Two companies belonging to Victorino Alonso, the so-called of Spain Unión Minera del Norte (Uminsa) and Coto Minero Cantábrico are seeking to renegotiate their debts after the government rejected a request from them for state aid.
In a statement released Thursday, Uminsa and Coto Minero said they have declared themselves in pre-receivership, a period during which under Spanish bankruptcy regulations companies have three months to try to renegotiate their debt with creditors.
The companies, which form part of the largest private coal-mining group in Spain, were seeking state aid worth 49 million euros; 29.3 million for Uminsa and 19.8 million for Coto Minero. Their request was denied by the Industry Ministry because they had fallen behind in payments due to the Social Security system.
The companies also said they expected lower coal sales this year, while a dispute with electricity producers over prices and the quality of coal to be purchased had prevented them from obtaining revenues.
If companies fail to reach an agreement with creditors within the three-month period stipulated by the law, they thereafter automatically go into receivership.
Uminsa and Coto Minero are also facing a lawsuit filed by the state-owned coal company Hunosa last month over the disappearance of 528,000 tons of coal owned by Hunosa and stored in deposits controlled by the Alonso group under the terms of the Strategic Temporary Storage of Coal program. The Alonso group, the largest private coal business in Spain, claims the missing coal, which is valued at 46 million euros, was “lost because of the rain.”
According to information filed with the company registrar, both of the companies made profits in 2011: 3.3 million euros in the case of Coto Minero and 3.5 million in the case of Uminsa. At the end of 2011, Uminsa had liabilities of 108 million euros and Coto Minero 67.1 million.
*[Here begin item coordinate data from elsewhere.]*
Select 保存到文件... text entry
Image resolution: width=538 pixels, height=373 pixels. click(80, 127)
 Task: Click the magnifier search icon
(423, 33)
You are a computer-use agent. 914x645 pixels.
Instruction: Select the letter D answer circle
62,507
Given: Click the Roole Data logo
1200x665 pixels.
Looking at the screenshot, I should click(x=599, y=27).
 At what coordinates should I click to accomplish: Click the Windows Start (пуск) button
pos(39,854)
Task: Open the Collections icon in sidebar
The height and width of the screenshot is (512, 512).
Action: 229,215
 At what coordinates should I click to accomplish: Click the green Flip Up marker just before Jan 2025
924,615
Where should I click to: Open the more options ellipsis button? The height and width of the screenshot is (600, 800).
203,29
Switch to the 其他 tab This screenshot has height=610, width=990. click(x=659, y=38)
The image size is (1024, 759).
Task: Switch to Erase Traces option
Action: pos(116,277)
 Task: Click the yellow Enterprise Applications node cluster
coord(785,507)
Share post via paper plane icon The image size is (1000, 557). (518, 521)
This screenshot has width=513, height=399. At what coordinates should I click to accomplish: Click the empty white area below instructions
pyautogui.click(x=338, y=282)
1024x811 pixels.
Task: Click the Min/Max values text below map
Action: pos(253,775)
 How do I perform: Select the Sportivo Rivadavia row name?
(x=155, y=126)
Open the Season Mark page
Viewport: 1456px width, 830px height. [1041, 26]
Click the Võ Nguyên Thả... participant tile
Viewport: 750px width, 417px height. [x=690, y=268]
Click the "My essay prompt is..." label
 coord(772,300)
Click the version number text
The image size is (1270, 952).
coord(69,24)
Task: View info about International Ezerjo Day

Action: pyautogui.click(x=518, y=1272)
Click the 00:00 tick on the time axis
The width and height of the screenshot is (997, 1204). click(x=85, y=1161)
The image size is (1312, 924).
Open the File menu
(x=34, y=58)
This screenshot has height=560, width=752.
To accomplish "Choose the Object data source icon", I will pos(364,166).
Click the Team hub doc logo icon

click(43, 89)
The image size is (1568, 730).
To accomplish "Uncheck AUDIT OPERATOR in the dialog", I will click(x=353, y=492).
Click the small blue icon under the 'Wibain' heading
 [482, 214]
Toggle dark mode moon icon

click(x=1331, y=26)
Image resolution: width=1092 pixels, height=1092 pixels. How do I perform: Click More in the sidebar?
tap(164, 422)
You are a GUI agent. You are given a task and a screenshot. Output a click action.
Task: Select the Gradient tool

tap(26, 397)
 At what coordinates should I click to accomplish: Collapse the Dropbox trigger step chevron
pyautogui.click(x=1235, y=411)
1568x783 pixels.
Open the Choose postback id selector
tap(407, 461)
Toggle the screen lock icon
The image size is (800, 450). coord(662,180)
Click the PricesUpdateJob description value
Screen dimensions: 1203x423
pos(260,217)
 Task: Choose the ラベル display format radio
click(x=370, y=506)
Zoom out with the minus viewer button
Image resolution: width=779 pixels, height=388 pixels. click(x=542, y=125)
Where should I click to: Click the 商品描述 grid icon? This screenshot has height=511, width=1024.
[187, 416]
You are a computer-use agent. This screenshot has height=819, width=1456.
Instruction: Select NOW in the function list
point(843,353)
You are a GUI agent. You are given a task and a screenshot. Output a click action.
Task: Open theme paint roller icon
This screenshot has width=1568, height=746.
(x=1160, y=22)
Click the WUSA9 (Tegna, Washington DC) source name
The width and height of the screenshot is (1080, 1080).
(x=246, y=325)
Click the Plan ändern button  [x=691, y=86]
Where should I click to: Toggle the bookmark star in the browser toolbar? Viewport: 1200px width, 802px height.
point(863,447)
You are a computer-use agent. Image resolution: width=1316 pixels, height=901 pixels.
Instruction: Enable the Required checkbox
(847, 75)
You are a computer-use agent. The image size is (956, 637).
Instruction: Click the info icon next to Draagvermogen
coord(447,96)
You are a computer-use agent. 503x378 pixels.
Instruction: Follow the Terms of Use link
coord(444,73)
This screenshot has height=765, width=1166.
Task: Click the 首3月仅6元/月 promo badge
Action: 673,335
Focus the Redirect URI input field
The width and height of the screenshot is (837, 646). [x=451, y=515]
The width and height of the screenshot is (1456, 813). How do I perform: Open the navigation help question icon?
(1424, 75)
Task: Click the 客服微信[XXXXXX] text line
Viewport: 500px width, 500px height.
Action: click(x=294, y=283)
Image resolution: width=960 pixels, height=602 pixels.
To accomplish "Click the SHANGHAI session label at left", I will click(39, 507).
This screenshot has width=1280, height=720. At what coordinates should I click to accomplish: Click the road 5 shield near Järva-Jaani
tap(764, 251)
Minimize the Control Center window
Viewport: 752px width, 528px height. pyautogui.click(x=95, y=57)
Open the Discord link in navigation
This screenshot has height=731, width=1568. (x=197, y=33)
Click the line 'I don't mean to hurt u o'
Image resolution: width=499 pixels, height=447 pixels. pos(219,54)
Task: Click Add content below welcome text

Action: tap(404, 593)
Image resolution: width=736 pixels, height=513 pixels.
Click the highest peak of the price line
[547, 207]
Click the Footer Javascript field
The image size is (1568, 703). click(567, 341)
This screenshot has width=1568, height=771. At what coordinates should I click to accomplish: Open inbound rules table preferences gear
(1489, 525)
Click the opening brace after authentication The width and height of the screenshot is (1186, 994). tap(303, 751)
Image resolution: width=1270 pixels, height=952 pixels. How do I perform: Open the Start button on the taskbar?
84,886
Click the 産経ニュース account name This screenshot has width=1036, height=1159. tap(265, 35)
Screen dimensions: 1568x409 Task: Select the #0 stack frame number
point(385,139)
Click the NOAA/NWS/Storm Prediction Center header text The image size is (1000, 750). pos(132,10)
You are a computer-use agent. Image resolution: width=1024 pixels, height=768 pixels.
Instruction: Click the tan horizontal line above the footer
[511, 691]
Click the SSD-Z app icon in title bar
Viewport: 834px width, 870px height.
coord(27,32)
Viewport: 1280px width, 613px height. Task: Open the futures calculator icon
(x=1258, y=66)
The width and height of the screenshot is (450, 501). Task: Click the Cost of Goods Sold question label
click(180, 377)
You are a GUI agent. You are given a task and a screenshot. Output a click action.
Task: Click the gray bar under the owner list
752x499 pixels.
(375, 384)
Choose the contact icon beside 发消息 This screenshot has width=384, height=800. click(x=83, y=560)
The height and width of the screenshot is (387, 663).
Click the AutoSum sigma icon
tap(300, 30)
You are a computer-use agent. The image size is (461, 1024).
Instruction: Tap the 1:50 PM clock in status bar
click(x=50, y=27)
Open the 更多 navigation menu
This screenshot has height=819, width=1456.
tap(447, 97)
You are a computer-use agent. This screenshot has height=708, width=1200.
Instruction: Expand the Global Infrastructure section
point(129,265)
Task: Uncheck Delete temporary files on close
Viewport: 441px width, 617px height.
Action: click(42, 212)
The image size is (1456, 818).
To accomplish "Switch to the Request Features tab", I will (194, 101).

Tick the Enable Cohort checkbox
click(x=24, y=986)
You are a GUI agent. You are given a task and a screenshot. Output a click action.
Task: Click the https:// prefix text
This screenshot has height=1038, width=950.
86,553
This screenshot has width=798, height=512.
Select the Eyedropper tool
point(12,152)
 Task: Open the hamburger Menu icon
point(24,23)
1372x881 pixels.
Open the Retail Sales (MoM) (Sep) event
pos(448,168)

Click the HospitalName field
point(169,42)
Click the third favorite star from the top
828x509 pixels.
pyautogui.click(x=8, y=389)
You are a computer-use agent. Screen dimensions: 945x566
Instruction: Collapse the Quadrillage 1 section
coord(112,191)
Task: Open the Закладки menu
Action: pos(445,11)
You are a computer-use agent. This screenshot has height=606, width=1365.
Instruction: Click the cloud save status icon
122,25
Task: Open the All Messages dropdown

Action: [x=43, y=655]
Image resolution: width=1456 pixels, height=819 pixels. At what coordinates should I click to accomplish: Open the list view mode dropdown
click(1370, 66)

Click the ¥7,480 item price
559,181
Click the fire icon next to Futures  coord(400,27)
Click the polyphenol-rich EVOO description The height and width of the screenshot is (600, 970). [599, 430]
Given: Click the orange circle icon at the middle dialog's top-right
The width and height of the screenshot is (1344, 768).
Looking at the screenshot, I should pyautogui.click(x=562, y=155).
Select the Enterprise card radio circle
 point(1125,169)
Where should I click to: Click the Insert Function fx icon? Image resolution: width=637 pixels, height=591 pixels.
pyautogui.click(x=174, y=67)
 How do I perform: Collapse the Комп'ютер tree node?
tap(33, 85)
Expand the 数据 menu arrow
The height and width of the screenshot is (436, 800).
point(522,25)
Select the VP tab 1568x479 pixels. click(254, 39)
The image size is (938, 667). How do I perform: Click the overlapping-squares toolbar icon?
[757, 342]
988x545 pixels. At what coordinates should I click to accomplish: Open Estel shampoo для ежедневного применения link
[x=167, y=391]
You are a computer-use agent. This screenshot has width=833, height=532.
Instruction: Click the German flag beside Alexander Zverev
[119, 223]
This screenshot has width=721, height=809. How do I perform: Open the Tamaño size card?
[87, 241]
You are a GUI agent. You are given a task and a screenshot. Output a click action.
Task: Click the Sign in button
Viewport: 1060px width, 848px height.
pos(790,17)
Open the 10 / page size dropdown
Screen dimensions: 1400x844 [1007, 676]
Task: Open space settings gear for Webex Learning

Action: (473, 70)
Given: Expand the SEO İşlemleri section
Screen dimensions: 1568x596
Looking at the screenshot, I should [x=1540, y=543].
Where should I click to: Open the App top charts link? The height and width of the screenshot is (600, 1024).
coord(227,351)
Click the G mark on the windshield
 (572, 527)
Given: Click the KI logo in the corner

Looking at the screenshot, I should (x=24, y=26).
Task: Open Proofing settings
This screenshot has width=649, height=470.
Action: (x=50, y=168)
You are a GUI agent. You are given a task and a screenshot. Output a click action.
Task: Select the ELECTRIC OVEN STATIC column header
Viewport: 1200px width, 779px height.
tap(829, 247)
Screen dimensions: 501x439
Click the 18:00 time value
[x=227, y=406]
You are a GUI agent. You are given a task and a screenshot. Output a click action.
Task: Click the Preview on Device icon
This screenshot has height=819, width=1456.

The companies are also in the process of reducing their labor forces. “We’re very worried about the pre-receivership,” Antonio Fernández, a UGT labor union official, said Thursday. “Receivership would mean the end of the company.” The Alonso group in January unveiled plans to reduce its workforce to 1,434 from 2,158 at the end of September of last year. “We fear more layoffs or salary cuts,” Fernández said.
The future of the coal industry in Spain is under a dark cloud. The Industry Ministry has announced that under an agreement with the European Union state aid to coal-mining companies and to power utilities that purchase it will cease in 2015.
The statement released by the companies said the decision to go into pre-receivership should “in no way be interpreted” has a way of putting pressure on the government to reconsider its decision on state aid.